Middle School Internship Day

Webster and Gabella also host up to four eighth graders each February. This is a middle school internship/career day program, and the students must have expressed an interesting in particle physics or nuclear physics.  The Vanderbilt team has received great reviews from the students and the school, as of 2014 having hosted students for 5 years. Webster and Gabella use the QuarkNet muon detectors in a configuration as a telescope, with one pair on the 10th floor and the other pair on the 8th floor, in a stairwell. With three-fold coincidence, the telescope measures the rate and timing of muon hits. With the long baseline and a systematic correction of swapping one of the upper detectors with a lower one, measurements of the muon speed, essentially the speed-of-light, can be better than 3\%.

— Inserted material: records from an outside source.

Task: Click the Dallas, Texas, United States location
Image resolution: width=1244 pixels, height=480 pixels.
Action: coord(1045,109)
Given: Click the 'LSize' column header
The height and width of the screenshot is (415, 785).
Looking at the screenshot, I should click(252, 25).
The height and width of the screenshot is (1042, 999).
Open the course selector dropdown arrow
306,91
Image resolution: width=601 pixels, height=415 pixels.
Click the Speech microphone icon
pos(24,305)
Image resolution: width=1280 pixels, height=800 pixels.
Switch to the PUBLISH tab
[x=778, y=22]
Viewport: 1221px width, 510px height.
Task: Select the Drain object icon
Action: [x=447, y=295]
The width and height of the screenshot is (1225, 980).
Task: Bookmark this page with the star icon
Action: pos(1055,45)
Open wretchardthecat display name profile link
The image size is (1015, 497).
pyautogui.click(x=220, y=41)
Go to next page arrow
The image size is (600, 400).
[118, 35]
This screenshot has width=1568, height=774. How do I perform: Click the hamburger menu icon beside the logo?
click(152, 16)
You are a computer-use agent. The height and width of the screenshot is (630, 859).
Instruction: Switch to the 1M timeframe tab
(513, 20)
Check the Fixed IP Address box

  For the students, they arrive and immediately handle the hardware setting up the first data collection. For that hour, rates are low because of the long baseline, the students hear friendly, somewhat informal, discussions of cosmic rays, muons, and the detector hardware. Webster discusses the history of the speed-of-light measurement, and the need for the swapping an upper scintillator with a lower detector to cancel the systematic delays in the signal from the cabling and electronics.  Gabella discusses the analysis of the timing data using Google Docs spreadsheets. Students, who are only somewhat familar with spreadsheets from their school, learn to look for outliers by hand, to set up histograms to find outliers and averages, and to make plots.

  Gabella and Webster's goal is for the students to handle hardware, and not be intimidated by it or careless, to run the DAQ computer program, and finally to analyze the data.